Hayek would remind us that knowledge is dispersed and that central planners cannot sense or compute the consequences of these tariffs across millions of market interactions. The moment you constrain cross-border prices or shield industries from competition, you shut down the very spontaneous order that makes economies adaptable, innovative, and prosperous. Tariffs create rents for incumbents, fuel lobbying, and rationalize further intervention in the name of “national security.” They convert comparative advantage into political currency and reward political favoritism over productive excellence.
Nozick invites a stricter standard: a legitimate state in a rights-respecting framework protects persons and their contracts, not the self-declared “national interest” through coercive taxation or trade barriers. Tariffs are a form of taxation that funds a state apparatus and transfers wealth from traders to politically favored groups. They violate the non-aggression principle at the border: you don’t initiate force against others to bend market outcomes; you simply secure rights and enforce voluntary exchanges. The minimal state, in Nozick’s vision, would be far more compatible with a world where people freely contract with whomever, wherever, and trade under enforceable rules rather than under tariffs or tied-to-nation pacts that command allegiance to a political boundary rather than to universal rights.

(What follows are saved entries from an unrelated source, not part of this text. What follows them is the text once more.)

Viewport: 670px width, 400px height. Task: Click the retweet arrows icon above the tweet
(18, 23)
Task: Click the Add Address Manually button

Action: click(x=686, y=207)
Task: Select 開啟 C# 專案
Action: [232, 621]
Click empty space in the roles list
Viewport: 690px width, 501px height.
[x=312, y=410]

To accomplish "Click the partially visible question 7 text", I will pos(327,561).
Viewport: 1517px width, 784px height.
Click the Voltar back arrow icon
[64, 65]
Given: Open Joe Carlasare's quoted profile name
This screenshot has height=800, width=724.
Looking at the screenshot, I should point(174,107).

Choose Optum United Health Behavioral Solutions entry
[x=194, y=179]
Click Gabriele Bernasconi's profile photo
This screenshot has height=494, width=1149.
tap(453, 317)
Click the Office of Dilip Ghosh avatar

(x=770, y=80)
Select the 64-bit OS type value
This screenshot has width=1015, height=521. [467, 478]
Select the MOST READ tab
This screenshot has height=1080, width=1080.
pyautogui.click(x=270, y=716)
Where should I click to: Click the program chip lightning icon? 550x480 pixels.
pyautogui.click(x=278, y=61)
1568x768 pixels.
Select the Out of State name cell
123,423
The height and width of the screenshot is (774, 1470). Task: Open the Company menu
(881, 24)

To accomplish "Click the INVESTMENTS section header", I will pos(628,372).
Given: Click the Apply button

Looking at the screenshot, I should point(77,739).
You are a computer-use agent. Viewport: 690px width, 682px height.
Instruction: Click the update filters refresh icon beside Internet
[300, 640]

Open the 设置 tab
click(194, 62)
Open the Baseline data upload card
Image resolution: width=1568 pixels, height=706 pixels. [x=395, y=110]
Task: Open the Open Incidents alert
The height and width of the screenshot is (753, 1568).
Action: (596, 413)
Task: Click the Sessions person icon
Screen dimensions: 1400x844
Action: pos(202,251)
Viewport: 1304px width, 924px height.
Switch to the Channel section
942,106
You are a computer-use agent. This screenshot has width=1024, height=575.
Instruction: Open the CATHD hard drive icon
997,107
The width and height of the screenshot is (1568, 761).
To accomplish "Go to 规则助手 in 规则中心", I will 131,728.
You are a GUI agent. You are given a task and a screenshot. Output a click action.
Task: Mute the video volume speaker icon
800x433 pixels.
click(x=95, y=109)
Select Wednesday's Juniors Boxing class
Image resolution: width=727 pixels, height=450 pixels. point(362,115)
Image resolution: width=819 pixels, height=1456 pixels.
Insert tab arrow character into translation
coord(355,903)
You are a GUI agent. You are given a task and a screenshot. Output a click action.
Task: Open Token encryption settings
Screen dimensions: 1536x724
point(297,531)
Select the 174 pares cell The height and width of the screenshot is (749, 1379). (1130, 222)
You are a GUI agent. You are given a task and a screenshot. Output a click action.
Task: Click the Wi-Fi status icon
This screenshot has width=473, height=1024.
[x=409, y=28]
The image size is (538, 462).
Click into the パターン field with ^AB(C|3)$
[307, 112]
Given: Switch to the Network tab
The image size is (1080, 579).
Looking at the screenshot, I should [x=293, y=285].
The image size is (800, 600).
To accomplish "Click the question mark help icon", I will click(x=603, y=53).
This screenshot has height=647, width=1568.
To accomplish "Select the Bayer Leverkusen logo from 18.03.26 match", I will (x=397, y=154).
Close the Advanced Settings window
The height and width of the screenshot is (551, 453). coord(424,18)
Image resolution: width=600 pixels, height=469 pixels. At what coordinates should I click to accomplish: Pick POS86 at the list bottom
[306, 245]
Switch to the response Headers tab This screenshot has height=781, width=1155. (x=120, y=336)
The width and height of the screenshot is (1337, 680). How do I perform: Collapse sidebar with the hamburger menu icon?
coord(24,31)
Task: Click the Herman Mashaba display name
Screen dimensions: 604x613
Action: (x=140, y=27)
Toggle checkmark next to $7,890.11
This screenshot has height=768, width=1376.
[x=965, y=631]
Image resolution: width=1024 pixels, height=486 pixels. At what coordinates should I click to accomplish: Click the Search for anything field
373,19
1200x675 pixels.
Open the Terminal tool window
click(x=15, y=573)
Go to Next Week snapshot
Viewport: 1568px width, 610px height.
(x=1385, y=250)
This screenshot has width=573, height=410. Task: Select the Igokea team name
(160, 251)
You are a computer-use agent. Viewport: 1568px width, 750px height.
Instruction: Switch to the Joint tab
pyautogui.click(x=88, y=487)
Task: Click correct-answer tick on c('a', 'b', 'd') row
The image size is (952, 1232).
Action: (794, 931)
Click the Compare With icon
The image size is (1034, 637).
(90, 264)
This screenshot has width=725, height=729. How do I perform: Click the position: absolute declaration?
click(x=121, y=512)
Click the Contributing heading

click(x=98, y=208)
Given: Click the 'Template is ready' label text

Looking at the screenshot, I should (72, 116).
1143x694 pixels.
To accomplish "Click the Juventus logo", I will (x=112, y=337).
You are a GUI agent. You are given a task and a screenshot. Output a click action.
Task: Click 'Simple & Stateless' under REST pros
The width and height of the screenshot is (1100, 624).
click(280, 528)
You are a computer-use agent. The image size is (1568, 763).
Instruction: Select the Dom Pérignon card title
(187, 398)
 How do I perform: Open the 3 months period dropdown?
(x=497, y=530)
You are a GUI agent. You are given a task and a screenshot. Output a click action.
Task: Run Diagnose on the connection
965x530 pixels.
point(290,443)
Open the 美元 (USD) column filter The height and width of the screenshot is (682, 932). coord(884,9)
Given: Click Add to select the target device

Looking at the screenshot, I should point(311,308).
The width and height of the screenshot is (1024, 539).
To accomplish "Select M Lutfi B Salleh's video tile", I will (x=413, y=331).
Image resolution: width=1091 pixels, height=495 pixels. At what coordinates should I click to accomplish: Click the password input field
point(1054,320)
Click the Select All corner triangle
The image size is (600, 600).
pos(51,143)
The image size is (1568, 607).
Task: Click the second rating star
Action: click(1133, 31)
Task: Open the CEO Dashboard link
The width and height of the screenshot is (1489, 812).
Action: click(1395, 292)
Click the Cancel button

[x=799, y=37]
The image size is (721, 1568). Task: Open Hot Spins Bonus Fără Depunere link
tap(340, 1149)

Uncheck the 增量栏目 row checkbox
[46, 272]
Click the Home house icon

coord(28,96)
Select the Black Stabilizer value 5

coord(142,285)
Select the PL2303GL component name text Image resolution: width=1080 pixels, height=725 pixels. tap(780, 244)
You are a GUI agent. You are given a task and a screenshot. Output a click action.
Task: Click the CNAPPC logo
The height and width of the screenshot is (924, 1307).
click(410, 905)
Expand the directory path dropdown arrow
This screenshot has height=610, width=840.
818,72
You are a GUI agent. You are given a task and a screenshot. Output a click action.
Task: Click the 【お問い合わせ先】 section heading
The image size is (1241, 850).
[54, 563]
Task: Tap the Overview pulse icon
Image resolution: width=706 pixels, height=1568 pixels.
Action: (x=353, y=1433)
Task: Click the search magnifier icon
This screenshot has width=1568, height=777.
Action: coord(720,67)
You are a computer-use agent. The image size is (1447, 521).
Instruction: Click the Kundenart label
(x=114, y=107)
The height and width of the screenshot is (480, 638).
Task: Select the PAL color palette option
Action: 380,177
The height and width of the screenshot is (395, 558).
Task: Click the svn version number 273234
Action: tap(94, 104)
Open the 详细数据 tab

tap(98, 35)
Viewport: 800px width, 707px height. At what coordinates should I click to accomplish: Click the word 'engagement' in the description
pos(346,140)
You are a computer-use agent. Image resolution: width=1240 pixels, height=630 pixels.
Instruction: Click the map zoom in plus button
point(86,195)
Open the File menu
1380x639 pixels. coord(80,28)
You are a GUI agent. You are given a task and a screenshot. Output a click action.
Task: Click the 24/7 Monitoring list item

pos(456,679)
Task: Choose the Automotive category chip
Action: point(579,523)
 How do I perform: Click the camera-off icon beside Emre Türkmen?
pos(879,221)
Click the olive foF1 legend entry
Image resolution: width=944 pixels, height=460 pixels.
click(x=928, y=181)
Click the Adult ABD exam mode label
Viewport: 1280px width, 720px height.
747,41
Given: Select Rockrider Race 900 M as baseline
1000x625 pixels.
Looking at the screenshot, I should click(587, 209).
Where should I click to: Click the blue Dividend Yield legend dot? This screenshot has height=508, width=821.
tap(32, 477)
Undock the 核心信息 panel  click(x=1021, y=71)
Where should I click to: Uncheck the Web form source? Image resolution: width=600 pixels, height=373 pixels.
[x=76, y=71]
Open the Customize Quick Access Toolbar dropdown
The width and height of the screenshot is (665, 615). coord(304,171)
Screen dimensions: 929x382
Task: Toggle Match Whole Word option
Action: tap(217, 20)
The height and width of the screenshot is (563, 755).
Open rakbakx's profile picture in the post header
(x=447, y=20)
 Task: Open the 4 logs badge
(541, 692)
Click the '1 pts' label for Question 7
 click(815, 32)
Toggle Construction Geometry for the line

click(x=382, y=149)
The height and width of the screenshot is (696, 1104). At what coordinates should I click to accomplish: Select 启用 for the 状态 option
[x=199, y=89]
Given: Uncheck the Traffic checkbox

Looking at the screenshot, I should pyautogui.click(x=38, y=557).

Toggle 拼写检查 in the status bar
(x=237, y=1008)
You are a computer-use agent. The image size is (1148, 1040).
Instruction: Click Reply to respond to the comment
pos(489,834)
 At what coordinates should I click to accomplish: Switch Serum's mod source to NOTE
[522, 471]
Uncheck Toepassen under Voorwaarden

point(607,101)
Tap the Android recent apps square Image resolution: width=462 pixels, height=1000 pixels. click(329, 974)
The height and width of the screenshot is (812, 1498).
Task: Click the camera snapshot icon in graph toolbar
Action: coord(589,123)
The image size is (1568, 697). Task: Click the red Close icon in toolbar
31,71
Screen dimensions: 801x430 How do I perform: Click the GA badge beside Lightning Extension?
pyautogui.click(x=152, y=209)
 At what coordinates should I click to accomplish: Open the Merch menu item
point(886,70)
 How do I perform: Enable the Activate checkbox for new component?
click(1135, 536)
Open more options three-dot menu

Rand would insist that free trade is a direct expression of rational self-interest, grounded in individual rights and the sanctity of voluntary exchange. The claim that tariffs “protect workers” or “secure national interests” collapses under the simple moral test: does coercing someone to subsidize a protected industry respect the other person’s rights? Free trade is not merely economic efficiency; it is a moral stance against coercive redistribution disguised as public policy. A genuine defense of liberty sees no legitimate role for tariffs to maintain some manufactured “advantage” at the expense of price signals and consumer sovereignty.
If the objective were real security and prosperity, the answer is to shrink the state, abolish tariffs, and let competitive markets allocate resources through voluntary cross-border exchange. Privatize or abolish sectors where state manipulation is entrenched, respect contracts, and rely on private mechanisms for mutual defense and dispute resolution. The only durable peace and prosperity come from markets unshackled by political fiat, not from agrarian fantasies of national self-sufficiency enacted at the border.